Eri il nostro "zio missionario". Con te abbiamo fatto tanta strada, soprattutto quando passavi qualche giorno di vacanza nel tuo luogo natio, di cui conoscevi storia e segreti più d'ogni altro. Quando venivamo a trovarti a Parma e, tra le altre cose ti ricordavamo i tuoi monti, tu ne gioivi come un bambino, perché tutto il tuo essere era sempre lassù, dove hai passato i primi anni della tua vita, nella bottega di calzolaio di papà.

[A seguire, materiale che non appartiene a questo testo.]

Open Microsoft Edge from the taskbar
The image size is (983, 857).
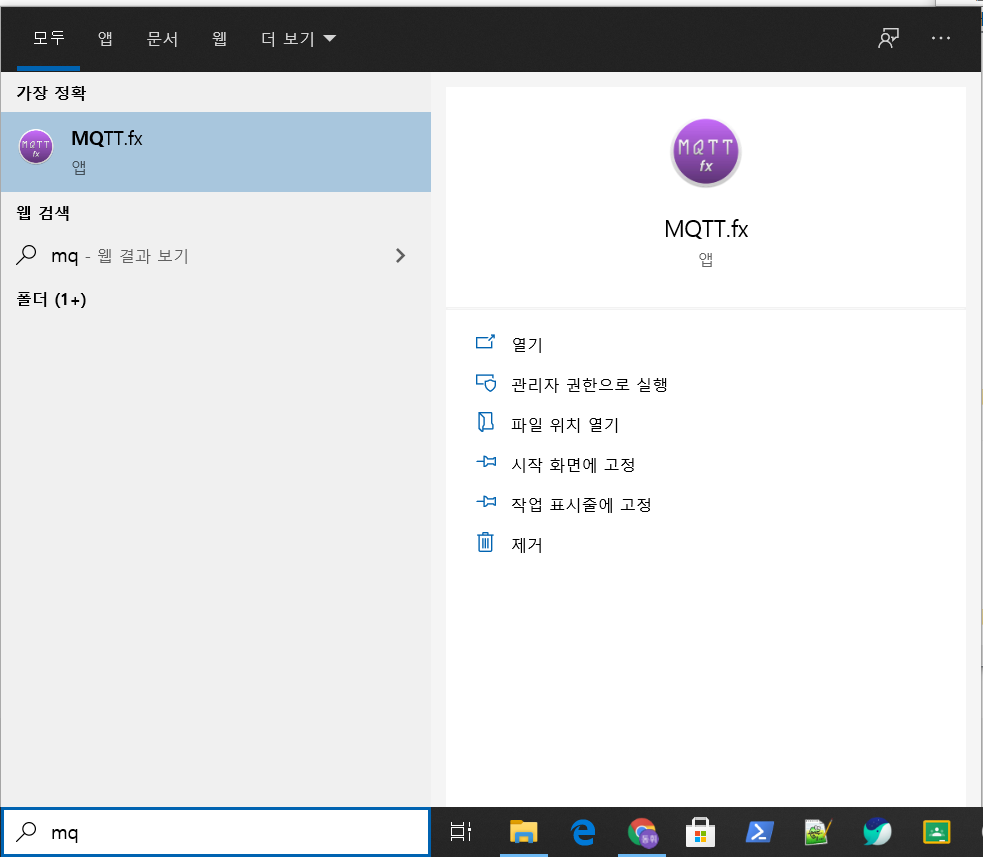[583, 831]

Quante cose meravigliose ho imparato da te! Tu sei stato per me una pagina aperta della vita e della storia del mondo che mi circondava. E io pendevo dalle tue labbra come uno scolaretto, perchè avevi il dono di saper trasmettere quello che avevi dentro. Ora sei tornato nella tua Asiago, come tanto desideravi.
Quando c'era un problema da risolvere, il primo a essere interpellato eri tu, perché eravamo tutti fiduciosi nella tua grande saggezza ed equanimità. Quello che ci colpiva di te erano le tue doti di uomo, che aveva abbracciato il vangelo come modello di vita. Sei sempre stato umile, semplice, schivo nei modi e servizievole con tutti. Venivi da una grande scuola fatta nella tua numerosa famiglia, dove lo spirito evangelico era prima vissuto tra le mura domestiche e poi fatto conoscere agli altri.
Eri a disposizione del prossimo, mantenendo la tua serenità e una dolcezza disarmante. Il segreto del tuo operare dipendeva interamente dalla preghiera. La tua vita è stata una preghiera continua.
Dovunque sei passato, hai lasciato un traccia profonda del tuo operato.